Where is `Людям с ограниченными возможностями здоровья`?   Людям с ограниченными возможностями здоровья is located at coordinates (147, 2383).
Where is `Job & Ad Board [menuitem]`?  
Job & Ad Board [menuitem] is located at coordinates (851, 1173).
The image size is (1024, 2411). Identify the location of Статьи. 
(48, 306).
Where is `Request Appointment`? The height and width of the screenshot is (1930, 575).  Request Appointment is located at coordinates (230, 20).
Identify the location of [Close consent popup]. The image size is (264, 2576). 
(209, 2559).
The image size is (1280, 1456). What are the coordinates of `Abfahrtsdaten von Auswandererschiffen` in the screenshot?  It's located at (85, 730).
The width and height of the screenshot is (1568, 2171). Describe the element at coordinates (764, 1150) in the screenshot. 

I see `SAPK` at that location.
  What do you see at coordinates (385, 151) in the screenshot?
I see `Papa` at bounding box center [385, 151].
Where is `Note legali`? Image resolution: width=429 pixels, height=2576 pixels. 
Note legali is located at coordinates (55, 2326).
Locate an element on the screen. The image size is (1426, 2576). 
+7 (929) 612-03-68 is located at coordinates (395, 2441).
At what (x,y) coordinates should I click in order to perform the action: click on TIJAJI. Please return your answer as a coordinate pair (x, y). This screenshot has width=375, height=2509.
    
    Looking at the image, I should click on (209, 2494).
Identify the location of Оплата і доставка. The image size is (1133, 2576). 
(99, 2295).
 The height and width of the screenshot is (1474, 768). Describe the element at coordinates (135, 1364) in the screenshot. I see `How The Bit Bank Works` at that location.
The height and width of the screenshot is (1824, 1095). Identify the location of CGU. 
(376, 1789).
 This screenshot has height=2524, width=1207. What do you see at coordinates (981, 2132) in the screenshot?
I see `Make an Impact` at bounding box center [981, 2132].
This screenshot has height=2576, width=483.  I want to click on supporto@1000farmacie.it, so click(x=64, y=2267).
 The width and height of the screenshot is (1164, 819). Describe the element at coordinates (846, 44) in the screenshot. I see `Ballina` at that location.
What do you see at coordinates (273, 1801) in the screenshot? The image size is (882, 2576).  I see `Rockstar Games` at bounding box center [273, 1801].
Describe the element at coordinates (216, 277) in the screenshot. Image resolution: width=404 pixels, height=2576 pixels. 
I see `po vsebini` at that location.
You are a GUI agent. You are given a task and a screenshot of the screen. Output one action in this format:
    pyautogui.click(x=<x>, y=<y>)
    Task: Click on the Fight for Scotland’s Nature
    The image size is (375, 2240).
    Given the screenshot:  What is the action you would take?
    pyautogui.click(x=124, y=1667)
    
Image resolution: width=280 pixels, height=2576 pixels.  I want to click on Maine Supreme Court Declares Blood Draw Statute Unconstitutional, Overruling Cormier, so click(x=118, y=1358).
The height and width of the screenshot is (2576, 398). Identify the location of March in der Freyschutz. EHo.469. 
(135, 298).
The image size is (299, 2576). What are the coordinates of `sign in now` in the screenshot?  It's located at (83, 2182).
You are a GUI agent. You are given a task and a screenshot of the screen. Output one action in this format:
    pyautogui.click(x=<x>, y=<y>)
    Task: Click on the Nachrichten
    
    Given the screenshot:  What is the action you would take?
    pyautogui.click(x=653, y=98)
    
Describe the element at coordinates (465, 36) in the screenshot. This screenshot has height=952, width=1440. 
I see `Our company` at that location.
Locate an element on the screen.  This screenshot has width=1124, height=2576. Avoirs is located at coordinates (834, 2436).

* _Do this_
Update every entry above so that "The image size is" becomes "The screenshot dimensions are", and keep everything else unchanged.

* _The response_
Where is `Людям с ограниченными возможностями здоровья`?   Людям с ограниченными возможностями здоровья is located at coordinates (147, 2383).
Where is `Job & Ad Board [menuitem]`?  
Job & Ad Board [menuitem] is located at coordinates (851, 1173).
The screenshot dimensions are (1024, 2411). Identify the location of Статьи. 
(48, 306).
Where is `Request Appointment`? The height and width of the screenshot is (1930, 575).  Request Appointment is located at coordinates (230, 20).
Identify the location of [Close consent popup]. The screenshot dimensions are (264, 2576). 
(209, 2559).
The screenshot dimensions are (1280, 1456). What are the coordinates of `Abfahrtsdaten von Auswandererschiffen` in the screenshot?  It's located at (85, 730).
The width and height of the screenshot is (1568, 2171). Describe the element at coordinates (764, 1150) in the screenshot. 

I see `SAPK` at that location.
  What do you see at coordinates (385, 151) in the screenshot?
I see `Papa` at bounding box center [385, 151].
Where is `Note legali`? Image resolution: width=429 pixels, height=2576 pixels. 
Note legali is located at coordinates (55, 2326).
Locate an element on the screen. The screenshot dimensions are (1426, 2576). 
+7 (929) 612-03-68 is located at coordinates (395, 2441).
At what (x,y) coordinates should I click in order to perform the action: click on TIJAJI. Please return your answer as a coordinate pair (x, y). This screenshot has width=375, height=2509.
    
    Looking at the image, I should click on (209, 2494).
Identify the location of Оплата і доставка. The screenshot dimensions are (1133, 2576). 
(99, 2295).
 The height and width of the screenshot is (1474, 768). Describe the element at coordinates (135, 1364) in the screenshot. I see `How The Bit Bank Works` at that location.
The height and width of the screenshot is (1824, 1095). Identify the location of CGU. 
(376, 1789).
 This screenshot has height=2524, width=1207. What do you see at coordinates (981, 2132) in the screenshot?
I see `Make an Impact` at bounding box center [981, 2132].
This screenshot has height=2576, width=483.  I want to click on supporto@1000farmacie.it, so click(x=64, y=2267).
 The width and height of the screenshot is (1164, 819). Describe the element at coordinates (846, 44) in the screenshot. I see `Ballina` at that location.
What do you see at coordinates (273, 1801) in the screenshot? The screenshot dimensions are (882, 2576).  I see `Rockstar Games` at bounding box center [273, 1801].
Describe the element at coordinates (216, 277) in the screenshot. Image resolution: width=404 pixels, height=2576 pixels. 
I see `po vsebini` at that location.
You are a GUI agent. You are given a task and a screenshot of the screen. Output one action in this format:
    pyautogui.click(x=<x>, y=<y>)
    Task: Click on the Fight for Scotland’s Nature
    The screenshot dimensions are (375, 2240).
    Given the screenshot:  What is the action you would take?
    pyautogui.click(x=124, y=1667)
    
Image resolution: width=280 pixels, height=2576 pixels.  I want to click on Maine Supreme Court Declares Blood Draw Statute Unconstitutional, Overruling Cormier, so click(x=118, y=1358).
The height and width of the screenshot is (2576, 398). Identify the location of March in der Freyschutz. EHo.469. 
(135, 298).
The screenshot dimensions are (299, 2576). What are the coordinates of `sign in now` in the screenshot?  It's located at (83, 2182).
You are a GUI agent. You are given a task and a screenshot of the screen. Output one action in this format:
    pyautogui.click(x=<x>, y=<y>)
    Task: Click on the Nachrichten
    
    Given the screenshot:  What is the action you would take?
    pyautogui.click(x=653, y=98)
    
Describe the element at coordinates (465, 36) in the screenshot. This screenshot has height=952, width=1440. 
I see `Our company` at that location.
Locate an element on the screen.  This screenshot has width=1124, height=2576. Avoirs is located at coordinates (834, 2436).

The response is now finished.